The latest OSI Open Source AI Definition draft, 0.0.9, has several important changes. These are:
- Clarification of definitions: The definition clearly identifies the model and weights/parameters as part of an AI “system” and emphasizes that all components must adhere to open source standards. This clarity ensures that the entire AI system, not just parts of it, adheres to open source principles.
- The role of the training data: Training data is useful but not required to change AI systems. This decision reflects the complexities of data sharing, including legal and privacy concerns. The draft bill categorizes training data as open, public, or non-public data that cannot be shared, with specific guidelines for each to increase transparency and understanding of bias in AI systems.
- Checklist separation: The License Evaluation Checklist has been separated from the main definition document to align with the Model Openness Framework (MOF). This separation allows for a focused discussion of open source AI identification while maintaining the general principles of the definition.
As Jim Zemlin, executive director of the Linux Foundation, explained at Open Source Summit China, the MOF is “a way to help us evaluate whether a model is open. It allows us to rate the model.”
There are three levels of openness within the MOF, Zemlin added: “Level 1, which is the highest level, is the definition of open science, where the data, all the components used, and all the instructions should actually create your own models in exactly the same way. Level 2 is a subset of that, where not everything is actually open, but it’s mostly open. And then level 3, there are areas where data may not be available, but data that describes the dataset is available. The models are open, but it’s understood that not all the data is available.”

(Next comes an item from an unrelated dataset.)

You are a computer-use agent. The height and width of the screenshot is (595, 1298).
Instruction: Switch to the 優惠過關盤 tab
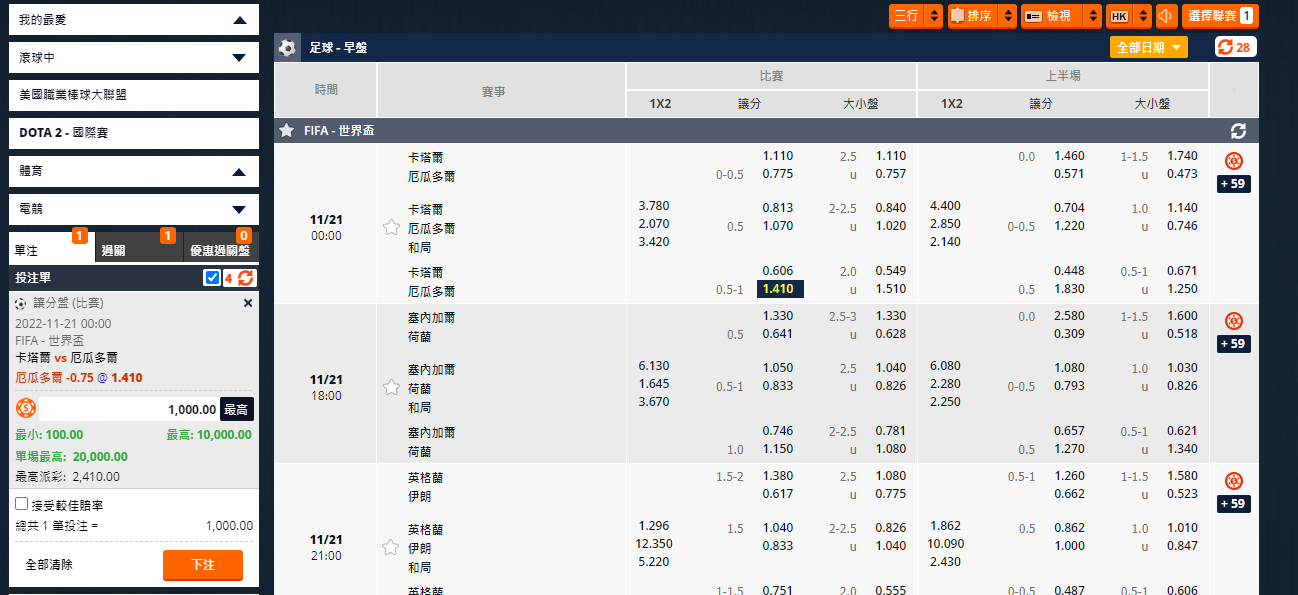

Plus, Linus Torvalds talks about AI, adopting Rust, and why the Linux kernel is “the only thing that matters”
These three levels, concepts that also appear in the training data, will be hard for some open source purists to swallow. As the debate over which AI and machine learning (ML) systems are truly open and which are not continues, debates will likely emerge around both models and training data.
The development of the Open Source AI definition has been undertaken in collaboration with a wide range of stakeholders from around the world, including Code for America, Wikimedia Foundation, Creative Commons, Linux Foundation, Microsoft, Google, Amazon, Meta, Hugging Face, the Apache Software Foundation, the United Nations International Telecommunication Union, and many others.

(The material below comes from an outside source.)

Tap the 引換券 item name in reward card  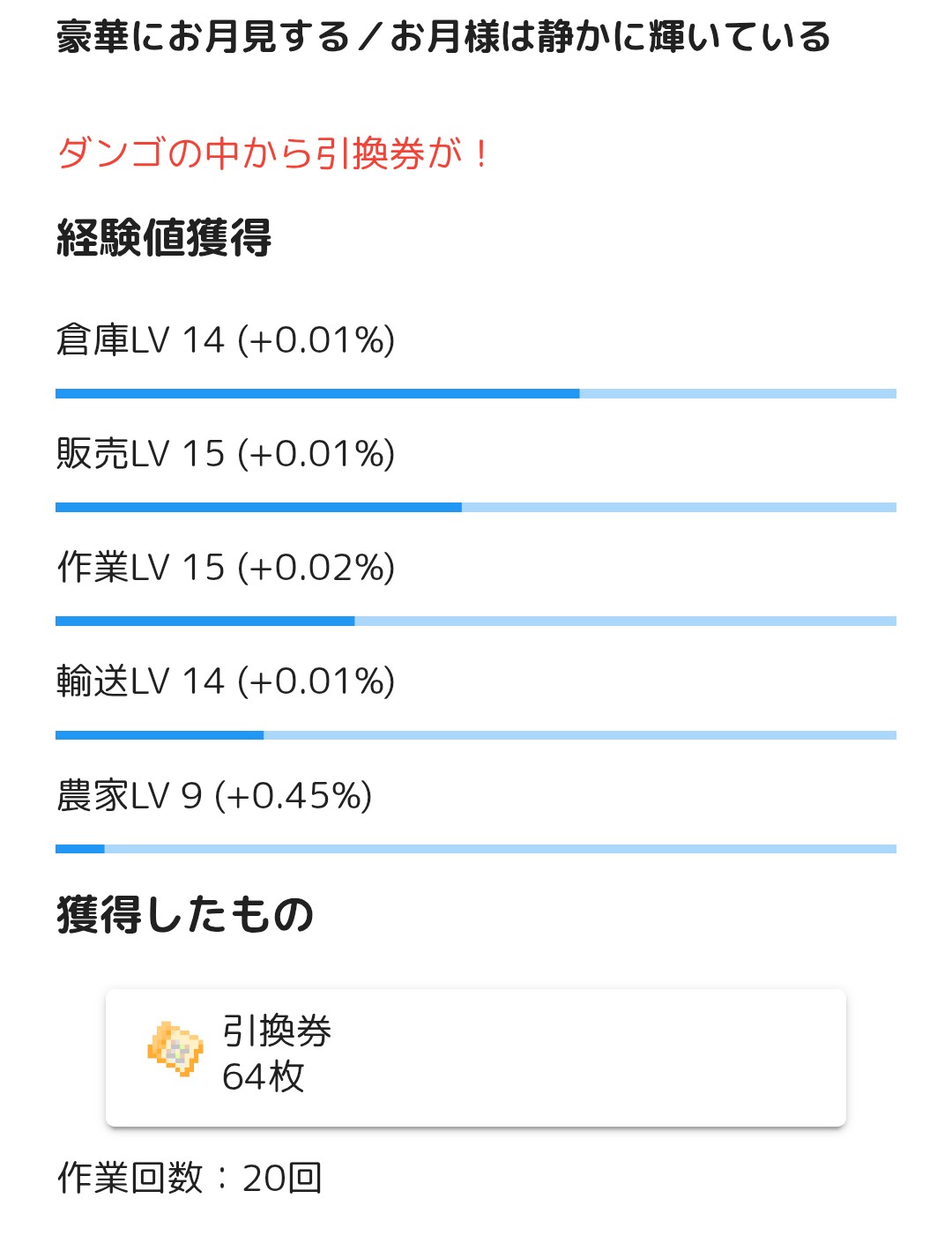277,1031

OSI has held numerous town hall meetings and workshops to gather input to ensure the definition is inclusive and reflects a variety of perspectives, a process that is ongoing.
Plus: Sonos could fail, and millions of devices could follow suit — and why open source audio is our only hope
The definition will continue to be refined and honed through global roadshows and by gathering feedback and support from various communities.
OSI’s Maffulli knows that not everyone will be happy with this draft definition. In fact, before this version appeared, Tom Callaway, principal open source technical strategist at AWS, posted on LinkedIn: “It is my strong belief (and the belief of many others working in open source) that the current open source AI definition does not accurately ensure that AI systems retain the unlimited rights of users to run, copy, distribute, study, modify, and improve them.”
Now that the draft has been made public, others will be able to weigh in; OSI hopes to present a stable version of the definition at its All Things Open conference in October 2024. If all goes well, the result will be a definition that most (if not all) people can agree on in terms of fostering transparency, collaboration, and innovation in open source AI systems.